Last year, the U.S. 9th Circuit Court of Appeals upheld a similar ruling. Former Cisco Systems Vice President Robert Gordon had been convicted of embezzling and was required to pony up restitution, including what it cost Cisco to dredge his Evidence Eliminated computer. The appellate court concurred with that ruling; Gordon, they wrote, “purposefully covered his tracks as he concealed his numerous acts of wrongdoing from [his employer] over a period of years. As the victim, [the employer] cannot be faulted for making a concerted effort to pick up his trail and identify all the assets he took amid everything he worked on.”
There is greater precedent for these kinds of legal sanctions in civil rather than criminal court, but a look at the June indictment against Johnson will give anybody in the gaze of law enforcement pause. Johnson, who maintains he is not guilty, could face up to 30 years in prison if convicted of downloading and possessing child pornography -- and an additional 20 years if convicted of destroying evidence with Evidence Eliminator.
Although not sympathetic to criminals, some anti-forensic software makers and privacy advocates express concern about the use of such software being introduced as evidence of wrongdoing. It seems awfully Orwellian to be punished for deleting personal information, they say.
And at least one federal judge is rethinking the whole hornet’s nest of electronic evidence. “Evidence-gathering is becoming very heavily directed toward cyber materials,” says James M. Rosenbaum, chief district judge of the district of Minnesota. “But is what we’re getting worth anything?”

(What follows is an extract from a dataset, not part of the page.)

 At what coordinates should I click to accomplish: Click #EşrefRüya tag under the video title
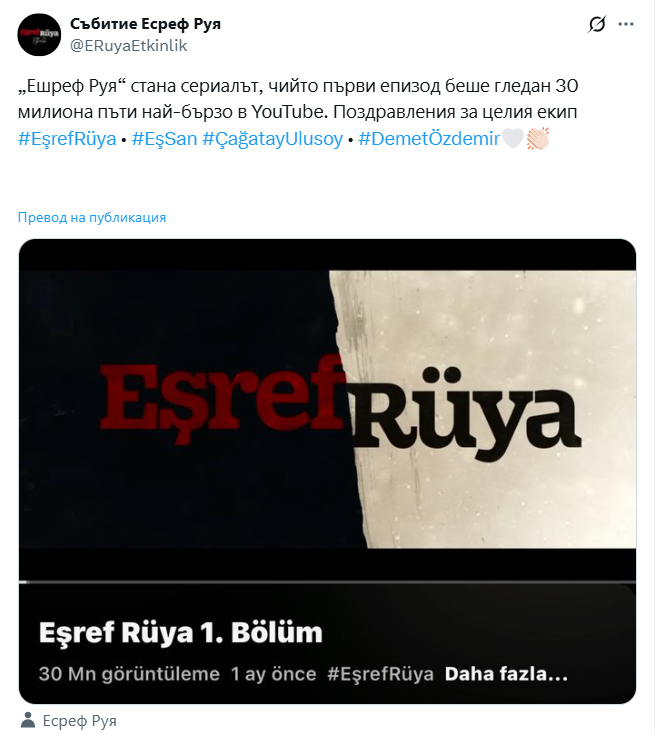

In 2000, Rosenbaum published an article titled “In Defense of the Delete Key” in which he recommends a cyber statute of limitations: “This limitation recognizes that even the best humans may have a somewhat less than heavenly aspect,” he writes. “It acknowledges that anyone is entitled to make a mistake and to think a less than perfect thought.”
The courts should allow for the existence of “cyber trash,” he writes: “This is what the delete button was meant for, and why pencils still have erasers.” Pieces of the article quickly spread from the obscure law journal to Web pages, dissertations and textbooks. Which was his intent, says Rosenbaum -- to get this conversation started. “Let’s engage in the fiction that maybe human beings just make mistakes once in a while,” Rosenbaum says. “That your first draft is just a first draft, not a fraud. Maybe it shouldn’t be discoverable any more than when you used to throw the first draft of a letter into a wastebasket.”